Hi @mpt @ogra @robert.ancell @chipaca @popey

I just ran into problems in Firefox when updating (due to the fact that this happened in the background without my knowledge).
After updating, the old working Firefox stopped working correctly. Not a single button worked except the main menu.

At the same time, the processor of the system was very heavily loaded. This makes it very difficult to work, I ask you to add update management either in SnapStore or in the update manager.
It is very important. I don’t want something to interrupt my work. And if I work in Blender and render 2 hours of video? I don’t want to do anything because of a failure.

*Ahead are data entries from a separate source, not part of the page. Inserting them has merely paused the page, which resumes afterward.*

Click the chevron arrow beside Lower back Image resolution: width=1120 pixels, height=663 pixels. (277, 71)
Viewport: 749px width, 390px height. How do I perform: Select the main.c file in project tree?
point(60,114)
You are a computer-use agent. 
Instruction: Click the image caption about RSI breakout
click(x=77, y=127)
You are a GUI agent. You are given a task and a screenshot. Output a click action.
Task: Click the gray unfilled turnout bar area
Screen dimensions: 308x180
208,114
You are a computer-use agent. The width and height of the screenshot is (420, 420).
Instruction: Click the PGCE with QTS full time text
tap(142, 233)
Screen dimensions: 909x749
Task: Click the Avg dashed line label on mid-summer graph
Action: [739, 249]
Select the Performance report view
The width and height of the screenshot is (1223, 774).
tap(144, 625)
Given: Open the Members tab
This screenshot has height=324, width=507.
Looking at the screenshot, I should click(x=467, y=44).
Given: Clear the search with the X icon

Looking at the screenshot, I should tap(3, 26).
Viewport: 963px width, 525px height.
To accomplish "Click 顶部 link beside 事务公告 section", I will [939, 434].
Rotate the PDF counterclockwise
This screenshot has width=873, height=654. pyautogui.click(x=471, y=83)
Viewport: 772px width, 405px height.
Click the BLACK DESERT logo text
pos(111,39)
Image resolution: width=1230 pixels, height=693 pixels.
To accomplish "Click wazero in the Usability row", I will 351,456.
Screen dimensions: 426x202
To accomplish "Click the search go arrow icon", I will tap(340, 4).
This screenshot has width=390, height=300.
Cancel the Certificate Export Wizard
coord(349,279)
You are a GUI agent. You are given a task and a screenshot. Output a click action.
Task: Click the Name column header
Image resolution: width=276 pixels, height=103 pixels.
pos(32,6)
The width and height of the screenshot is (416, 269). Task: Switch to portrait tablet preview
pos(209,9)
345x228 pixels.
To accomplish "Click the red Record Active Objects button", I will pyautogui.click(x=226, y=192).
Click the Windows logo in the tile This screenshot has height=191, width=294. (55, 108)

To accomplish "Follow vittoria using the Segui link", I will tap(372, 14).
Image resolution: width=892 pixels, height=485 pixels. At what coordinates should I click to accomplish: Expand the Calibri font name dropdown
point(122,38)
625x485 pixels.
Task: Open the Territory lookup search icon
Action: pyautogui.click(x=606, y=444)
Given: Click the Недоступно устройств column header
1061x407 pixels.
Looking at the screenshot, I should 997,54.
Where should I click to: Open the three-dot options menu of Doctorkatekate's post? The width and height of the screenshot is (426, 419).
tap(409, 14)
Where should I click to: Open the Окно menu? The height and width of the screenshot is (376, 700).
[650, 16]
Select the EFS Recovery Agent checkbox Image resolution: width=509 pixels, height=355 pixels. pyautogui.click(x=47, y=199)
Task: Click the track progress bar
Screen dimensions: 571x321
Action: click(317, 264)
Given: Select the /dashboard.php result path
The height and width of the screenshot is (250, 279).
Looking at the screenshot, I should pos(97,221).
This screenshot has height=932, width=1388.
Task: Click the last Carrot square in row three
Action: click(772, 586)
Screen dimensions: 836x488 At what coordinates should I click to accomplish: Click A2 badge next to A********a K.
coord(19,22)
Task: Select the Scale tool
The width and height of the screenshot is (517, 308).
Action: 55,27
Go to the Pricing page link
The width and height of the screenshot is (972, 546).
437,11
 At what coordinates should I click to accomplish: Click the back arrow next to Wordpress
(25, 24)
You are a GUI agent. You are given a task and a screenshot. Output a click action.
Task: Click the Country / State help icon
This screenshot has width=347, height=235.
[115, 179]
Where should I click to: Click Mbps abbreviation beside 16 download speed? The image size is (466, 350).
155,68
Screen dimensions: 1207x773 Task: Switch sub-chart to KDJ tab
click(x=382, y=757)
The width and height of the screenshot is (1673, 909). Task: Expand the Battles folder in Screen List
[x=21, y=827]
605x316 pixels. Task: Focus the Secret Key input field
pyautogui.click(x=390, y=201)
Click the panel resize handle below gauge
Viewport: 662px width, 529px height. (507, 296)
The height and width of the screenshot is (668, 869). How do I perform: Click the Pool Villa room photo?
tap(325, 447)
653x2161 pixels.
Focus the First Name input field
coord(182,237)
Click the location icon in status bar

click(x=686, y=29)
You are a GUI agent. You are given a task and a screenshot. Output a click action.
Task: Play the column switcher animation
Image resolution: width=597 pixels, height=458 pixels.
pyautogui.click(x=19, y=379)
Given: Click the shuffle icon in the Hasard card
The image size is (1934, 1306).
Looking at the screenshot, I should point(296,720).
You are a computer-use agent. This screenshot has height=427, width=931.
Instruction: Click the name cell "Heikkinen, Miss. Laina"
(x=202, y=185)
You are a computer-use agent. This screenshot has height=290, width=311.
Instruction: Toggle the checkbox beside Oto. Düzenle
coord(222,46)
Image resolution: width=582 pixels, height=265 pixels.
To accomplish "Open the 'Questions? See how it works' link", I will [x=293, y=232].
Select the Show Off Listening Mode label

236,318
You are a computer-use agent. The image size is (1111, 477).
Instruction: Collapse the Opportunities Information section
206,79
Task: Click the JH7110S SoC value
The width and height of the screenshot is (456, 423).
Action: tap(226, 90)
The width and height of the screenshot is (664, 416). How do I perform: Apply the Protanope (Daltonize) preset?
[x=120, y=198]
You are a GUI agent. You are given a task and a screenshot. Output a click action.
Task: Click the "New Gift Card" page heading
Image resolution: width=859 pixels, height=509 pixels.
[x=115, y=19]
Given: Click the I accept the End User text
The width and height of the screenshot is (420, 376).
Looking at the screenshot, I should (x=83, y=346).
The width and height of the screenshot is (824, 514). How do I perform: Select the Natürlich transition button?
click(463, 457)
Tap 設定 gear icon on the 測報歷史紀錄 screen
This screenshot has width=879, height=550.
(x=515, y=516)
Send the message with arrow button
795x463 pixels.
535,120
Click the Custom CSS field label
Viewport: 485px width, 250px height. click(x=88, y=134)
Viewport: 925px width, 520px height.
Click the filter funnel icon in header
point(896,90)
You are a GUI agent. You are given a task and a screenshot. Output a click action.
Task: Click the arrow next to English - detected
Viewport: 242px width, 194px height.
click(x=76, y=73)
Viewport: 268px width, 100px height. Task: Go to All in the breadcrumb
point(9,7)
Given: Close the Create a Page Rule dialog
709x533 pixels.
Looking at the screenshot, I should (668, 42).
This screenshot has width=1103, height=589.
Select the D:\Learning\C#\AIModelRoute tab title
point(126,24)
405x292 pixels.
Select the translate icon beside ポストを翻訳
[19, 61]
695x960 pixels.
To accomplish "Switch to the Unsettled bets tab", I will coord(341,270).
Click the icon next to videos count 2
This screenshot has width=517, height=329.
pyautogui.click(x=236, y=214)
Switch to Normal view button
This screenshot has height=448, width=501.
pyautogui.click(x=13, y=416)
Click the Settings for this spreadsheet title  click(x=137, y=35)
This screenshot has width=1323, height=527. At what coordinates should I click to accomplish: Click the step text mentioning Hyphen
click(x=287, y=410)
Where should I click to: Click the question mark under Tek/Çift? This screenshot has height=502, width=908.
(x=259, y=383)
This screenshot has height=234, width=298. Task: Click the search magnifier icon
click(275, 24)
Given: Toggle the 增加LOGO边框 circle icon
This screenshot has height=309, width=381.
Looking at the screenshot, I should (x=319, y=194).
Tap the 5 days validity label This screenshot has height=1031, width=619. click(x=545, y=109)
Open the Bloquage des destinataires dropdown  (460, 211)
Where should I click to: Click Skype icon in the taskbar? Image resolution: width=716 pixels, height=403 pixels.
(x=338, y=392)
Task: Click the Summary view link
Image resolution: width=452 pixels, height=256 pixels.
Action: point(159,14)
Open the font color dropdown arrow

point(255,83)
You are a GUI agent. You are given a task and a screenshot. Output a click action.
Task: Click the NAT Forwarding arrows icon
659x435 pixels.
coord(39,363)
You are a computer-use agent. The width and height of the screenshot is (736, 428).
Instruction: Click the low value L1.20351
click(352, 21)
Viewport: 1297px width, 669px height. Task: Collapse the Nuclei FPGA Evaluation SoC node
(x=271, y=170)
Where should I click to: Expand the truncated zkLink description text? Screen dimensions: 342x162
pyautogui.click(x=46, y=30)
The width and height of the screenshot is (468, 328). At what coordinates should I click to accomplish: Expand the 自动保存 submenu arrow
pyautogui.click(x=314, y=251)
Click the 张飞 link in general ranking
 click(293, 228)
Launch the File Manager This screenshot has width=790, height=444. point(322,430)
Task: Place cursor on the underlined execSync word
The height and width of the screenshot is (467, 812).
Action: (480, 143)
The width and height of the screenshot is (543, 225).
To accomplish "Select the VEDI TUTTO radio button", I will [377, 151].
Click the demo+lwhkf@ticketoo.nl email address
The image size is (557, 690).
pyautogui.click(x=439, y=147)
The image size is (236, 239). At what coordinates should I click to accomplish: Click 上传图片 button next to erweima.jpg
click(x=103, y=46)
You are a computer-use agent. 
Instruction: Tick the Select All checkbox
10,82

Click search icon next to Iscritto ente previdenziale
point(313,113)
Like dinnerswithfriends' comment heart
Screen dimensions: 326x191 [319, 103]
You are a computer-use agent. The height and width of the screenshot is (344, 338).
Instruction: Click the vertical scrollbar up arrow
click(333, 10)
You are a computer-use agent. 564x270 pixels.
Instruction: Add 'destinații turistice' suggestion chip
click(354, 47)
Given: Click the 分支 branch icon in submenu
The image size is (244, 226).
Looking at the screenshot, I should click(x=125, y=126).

After closing Firefox, I opened it again and saw that a new version had appeared.
I recorded the video as evidence.

I ask you to solve such problems and give the user the opportunity to reject the proposed updates, as was done with deb. It is important that all functions with updates are in the graphical interface.

Firefox 69 (i try click on tabs, bud it is not work ) https://youtu.be/vGZxTiuNK6U
After restart all is work: https://youtu.be/HvIzyO9wo88

this is handled by

once firefox (or blender) uses it, there will be a download, but switching to the new version will only happen after you closed the app …

Ok, fair enough. Testing/demoing a particular app version is pretty niche, so maybe not an indicator menu, but maybe a “Pause all updates for today” button somewhere.

I seem to have confused the debian and snap version. This problem happened in the Debian version. sorry for the extra noise.